**Work instructions**
Copy out, word for word, the portion of the passage on Kyrgyzstan's election that starts with "Reforma has few" and goes on through "pulling its punches.".

The trip came after hundreds rallied in Bishkek to demand that the government act on the findings of an explosive media investigation into a major contraband and money-laundering network.
Abdyrakhmanova told Jeenbekov that one of the targets of the investigation, a former deputy customs chief alleged to have bankrolled Jeenbekov’s 2017 election campaign, owned property in Dubai worth more than $12 million. She then asked the president whether the authorities were prepared to initiative their own probe.
“I felt a personal attack [on] my future and the future of thousand my peers who is working hard outside of Kyrgyzstan, sending money to support their families and believing to return in future,” said Abdyrakhmanova, speaking in English, as she described the sensation of reading about the investigation, and the rallies it triggered, from afar.
“This system and people involved in corruption are stealing our future. Jeenbekov didn't show his position on these investigations; he didn't want to be involved.”
The president’s dead-handed response to her question shocked internet users and helped make video footage of the exchange go viral.
“You live here, so you can find this address and go there, respected younger sister. By doing that you will help our investigative organs. OK?” he offered.
Shortly afterwards, the former deputy customs chief, Rayimbek Matraimov, was questioned in relation to the allegations, but released without charge.
At these elections, neither Matraimov nor Jeenbekov are competing, and yet many observers are reducing the contest to an arm-wrestle between the two as the president enters the second half of his single constitutionally permitted term and the power-broker plans for life without him.
Jeenbekov’s younger brother, Asylbek Jeenbekov, is a key figure in the Birimdik party, while Matraimov’s older brother, Iskender Matraimov, is a candidate for the Mekenim Kyrgyzstan party that observers argue is a vehicle for family interests. Both parties are well-resourced and have billboards dotted across the country.
One Mekenim Kyrgyzstan billboard that has aroused mirth and indignation in equal measure promises the party will “bring gray businesses out of the shadows.”
Reforma has few billboards and has seen doubters question its muscle in the regions outside Bishkek, where the vast majority of the electorate lives.
The party has also had to contend with what often appears to be disproportionate scrutiny, both from the state and from some Bishkek residents that it might reasonably consider as part of its electorate.
Sooronkulova told Eurasianet that party sponsors have been pressured by state financial organs. Members have been put under surveillance and, in some cases, questioned by police.
Its critics at the other end of the spectrum accuse it of pulling its punches.

**Material supplied**

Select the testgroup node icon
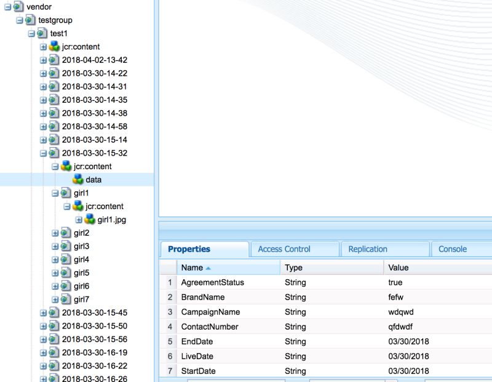Image resolution: width=492 pixels, height=382 pixels. 31,20
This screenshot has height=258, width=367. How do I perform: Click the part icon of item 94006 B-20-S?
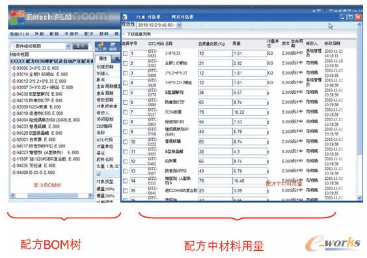tap(14, 172)
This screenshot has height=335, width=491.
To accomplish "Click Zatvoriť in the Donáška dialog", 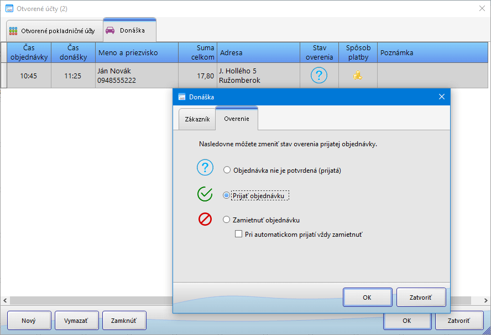I will click(421, 297).
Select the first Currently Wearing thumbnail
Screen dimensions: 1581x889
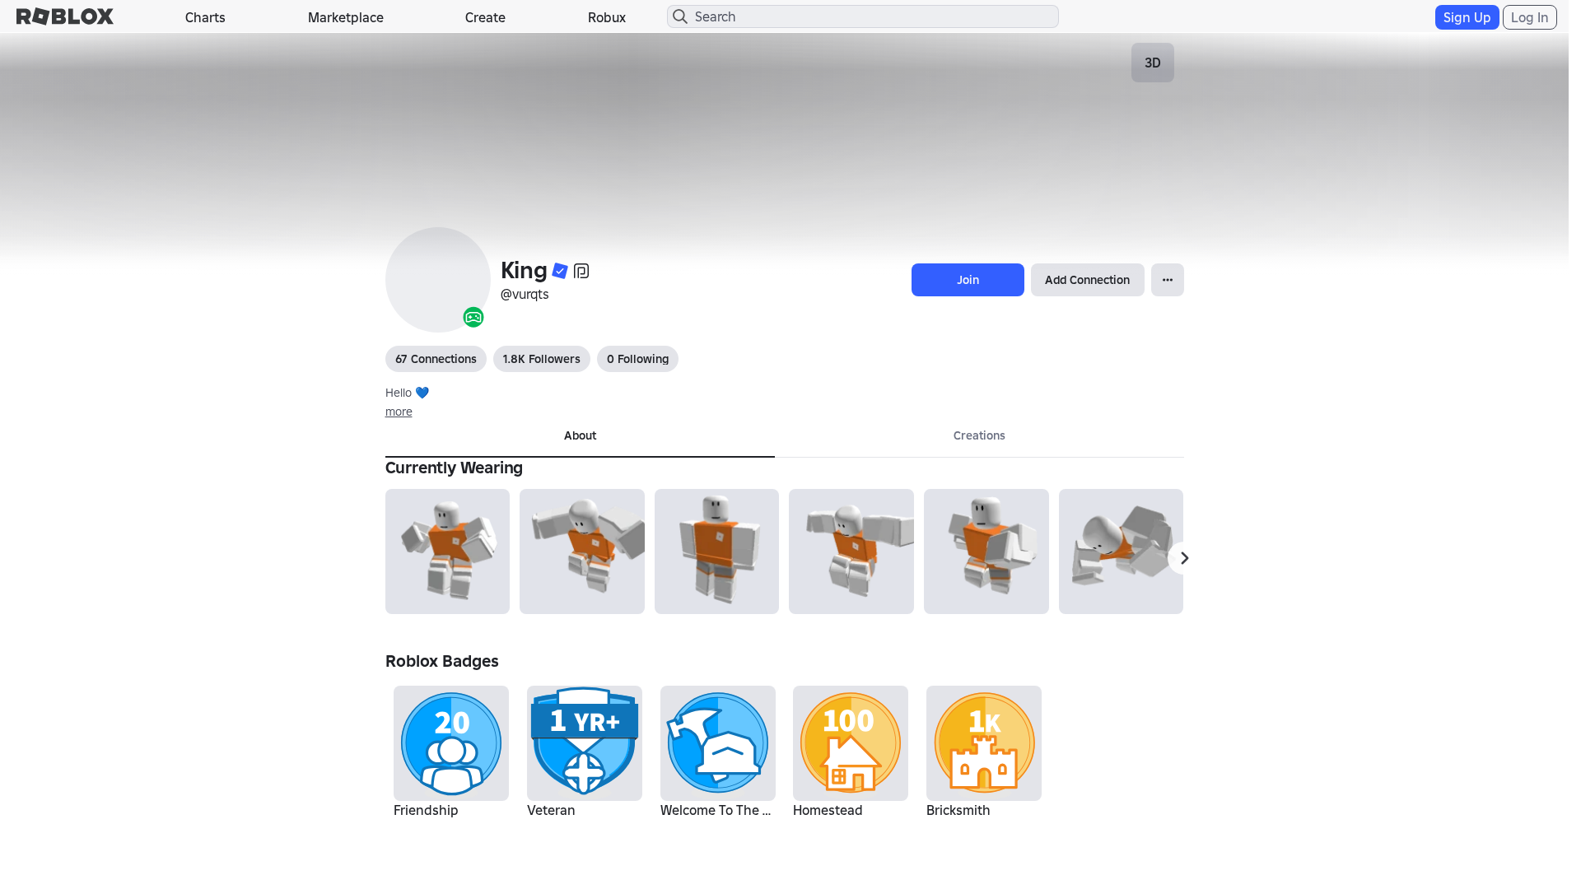pyautogui.click(x=447, y=552)
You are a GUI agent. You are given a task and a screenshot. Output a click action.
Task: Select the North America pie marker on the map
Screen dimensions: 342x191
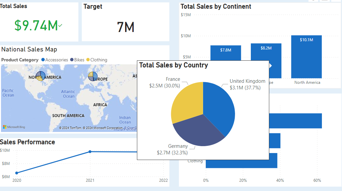[x=40, y=76]
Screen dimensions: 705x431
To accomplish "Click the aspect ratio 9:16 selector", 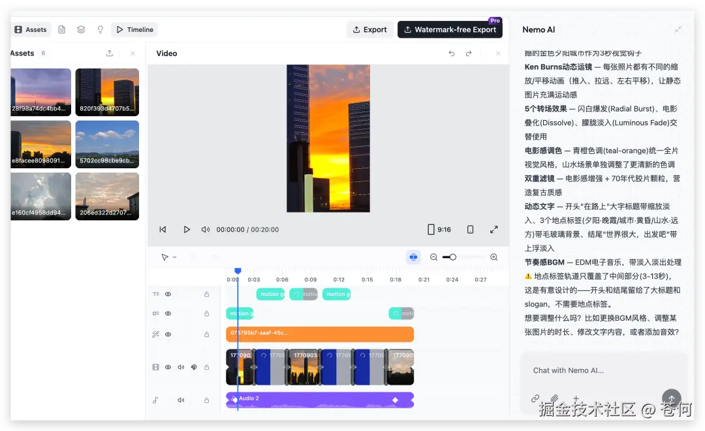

**Solution to this task**
Reforma has few billboards and has seen doubters question its muscle in the regions outside Bishkek, where the vast majority of the electorate lives.
The party has also had to contend with what often appears to be disproportionate scrutiny, both from the state and from some Bishkek residents that it might reasonably consider as part of its electorate.
Sooronkulova told Eurasianet that party sponsors have been pressured by state financial organs. Members have been put under surveillance and, in some cases, questioned by police.
Its critics at the other end of the spectrum accuse it of pulling its punches.